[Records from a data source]
⟨

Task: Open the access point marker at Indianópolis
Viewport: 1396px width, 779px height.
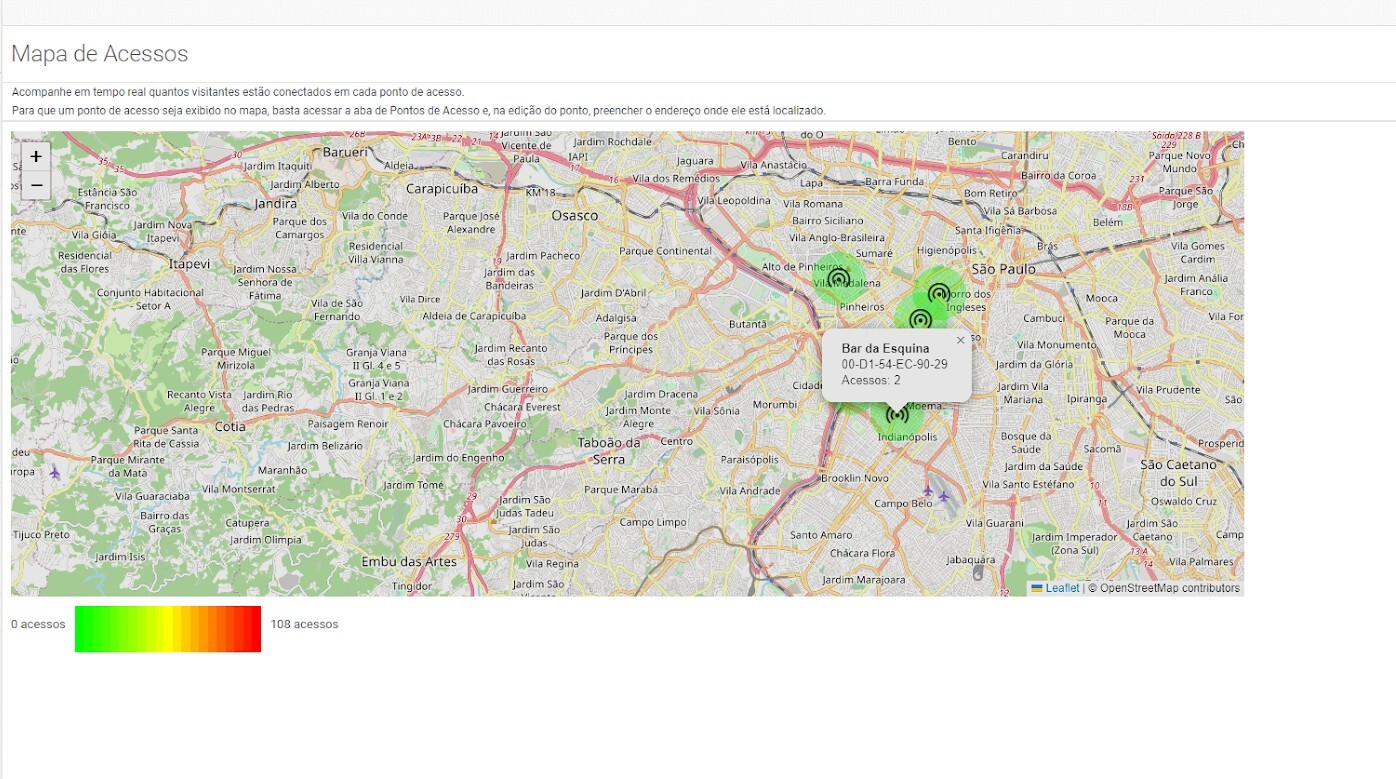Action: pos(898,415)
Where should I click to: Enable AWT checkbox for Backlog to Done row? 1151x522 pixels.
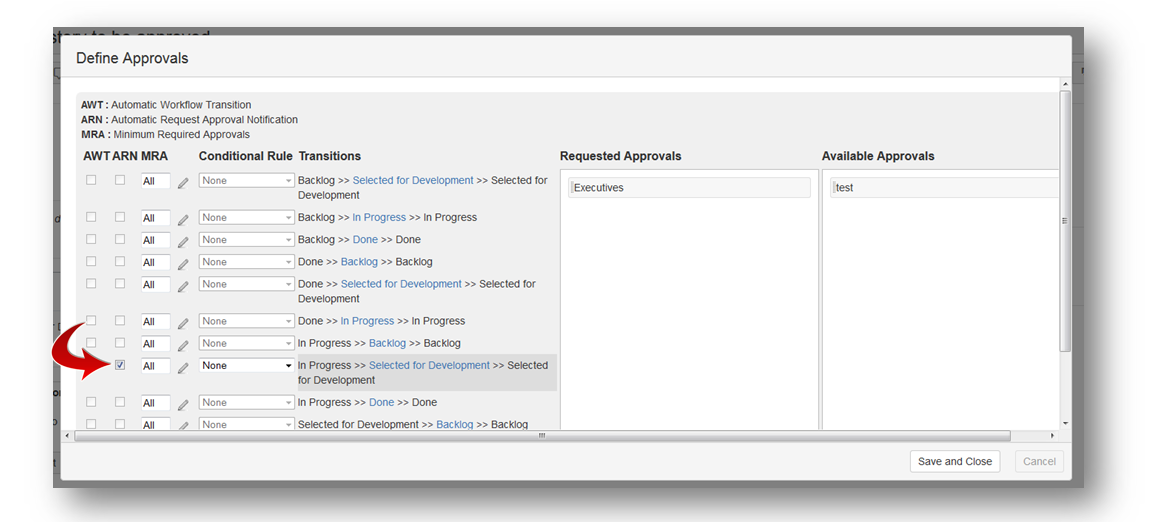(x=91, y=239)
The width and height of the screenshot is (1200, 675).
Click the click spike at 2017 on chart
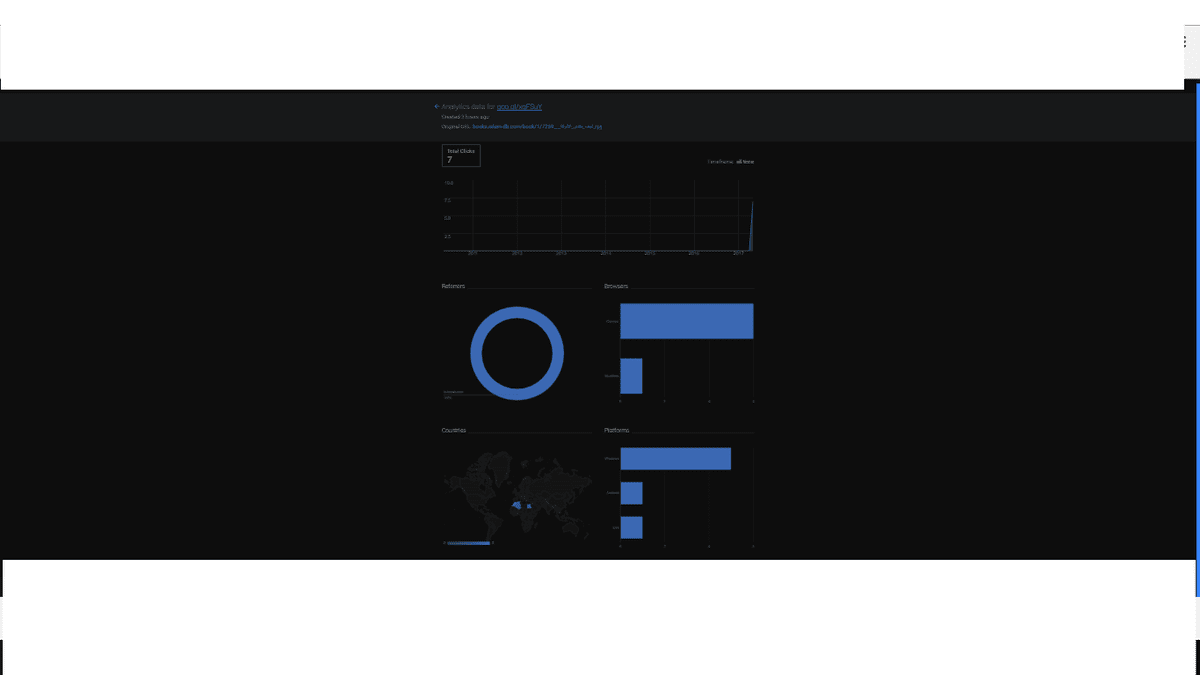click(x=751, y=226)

⟩

_WORK TO COMPLETE_
Could you write out all of the material above again, swapping "checkbox" for "toggle" and leaving everything else unchanged? Leave the pictures out.

_RESPONSE_
Task: Open the access point marker at Indianópolis
Viewport: 1396px width, 779px height.
Action: pos(898,415)
Where should I click to: Enable AWT toggle for Backlog to Done row? 1151x522 pixels.
(x=91, y=239)
The width and height of the screenshot is (1200, 675).
Click the click spike at 2017 on chart
click(x=751, y=226)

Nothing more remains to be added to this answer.